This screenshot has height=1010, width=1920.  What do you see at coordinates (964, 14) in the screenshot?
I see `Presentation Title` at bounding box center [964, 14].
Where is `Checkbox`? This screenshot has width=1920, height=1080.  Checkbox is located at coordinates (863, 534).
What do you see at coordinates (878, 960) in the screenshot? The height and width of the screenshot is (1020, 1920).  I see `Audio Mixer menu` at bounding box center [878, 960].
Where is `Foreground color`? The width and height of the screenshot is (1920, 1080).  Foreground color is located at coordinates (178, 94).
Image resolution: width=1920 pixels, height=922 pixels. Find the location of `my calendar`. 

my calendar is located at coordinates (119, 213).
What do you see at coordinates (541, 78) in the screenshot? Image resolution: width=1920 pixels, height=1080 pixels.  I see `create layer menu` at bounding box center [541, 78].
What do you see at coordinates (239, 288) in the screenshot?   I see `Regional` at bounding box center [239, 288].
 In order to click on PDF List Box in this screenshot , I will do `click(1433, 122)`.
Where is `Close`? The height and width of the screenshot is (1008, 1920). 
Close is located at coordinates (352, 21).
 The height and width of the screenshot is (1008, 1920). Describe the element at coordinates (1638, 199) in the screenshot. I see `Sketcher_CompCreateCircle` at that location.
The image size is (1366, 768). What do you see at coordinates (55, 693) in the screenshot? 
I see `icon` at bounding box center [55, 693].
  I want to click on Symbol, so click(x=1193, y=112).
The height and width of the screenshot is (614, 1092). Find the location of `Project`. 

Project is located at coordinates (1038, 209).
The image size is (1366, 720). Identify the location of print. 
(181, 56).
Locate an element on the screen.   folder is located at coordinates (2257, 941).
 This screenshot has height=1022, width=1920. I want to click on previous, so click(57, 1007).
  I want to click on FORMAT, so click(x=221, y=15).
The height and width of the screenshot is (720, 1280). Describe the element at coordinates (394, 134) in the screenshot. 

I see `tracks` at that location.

----------

Please arrange the lines above as a JSON list of strings, one string per line, leaving out the blank lines.

[
  "This screenshot has height=1010, width=1920.  What do you see at coordinates (964, 14) in the screenshot?",
  "I see `Presentation Title` at bounding box center [964, 14].",
  "Where is `Checkbox`? This screenshot has width=1920, height=1080.  Checkbox is located at coordinates (863, 534).",
  "What do you see at coordinates (878, 960) in the screenshot? The height and width of the screenshot is (1020, 1920).  I see `Audio Mixer menu` at bounding box center [878, 960].",
  "Where is `Foreground color`? The width and height of the screenshot is (1920, 1080).  Foreground color is located at coordinates (178, 94).",
  "Image resolution: width=1920 pixels, height=922 pixels. Find the location of `my calendar`. ",
  "my calendar is located at coordinates (119, 213).",
  "What do you see at coordinates (541, 78) in the screenshot? Image resolution: width=1920 pixels, height=1080 pixels.  I see `create layer menu` at bounding box center [541, 78].",
  "What do you see at coordinates (239, 288) in the screenshot?   I see `Regional` at bounding box center [239, 288].",
  " In order to click on PDF List Box in this screenshot , I will do `click(1433, 122)`.",
  "Where is `Close`? The height and width of the screenshot is (1008, 1920). ",
  "Close is located at coordinates (352, 21).",
  " The height and width of the screenshot is (1008, 1920). Describe the element at coordinates (1638, 199) in the screenshot. I see `Sketcher_CompCreateCircle` at that location.",
  "The image size is (1366, 768). What do you see at coordinates (55, 693) in the screenshot? ",
  "I see `icon` at bounding box center [55, 693].",
  "  I want to click on Symbol, so click(x=1193, y=112).",
  "The height and width of the screenshot is (614, 1092). Find the location of `Project`. ",
  "Project is located at coordinates (1038, 209).",
  "The image size is (1366, 720). Identify the location of print. ",
  "(181, 56).",
  "Locate an element on the screen.   folder is located at coordinates (2257, 941).",
  " This screenshot has height=1022, width=1920. I want to click on previous, so click(57, 1007).",
  "  I want to click on FORMAT, so click(x=221, y=15).",
  "The height and width of the screenshot is (720, 1280). Describe the element at coordinates (394, 134) in the screenshot. ",
  "I see `tracks` at that location."
]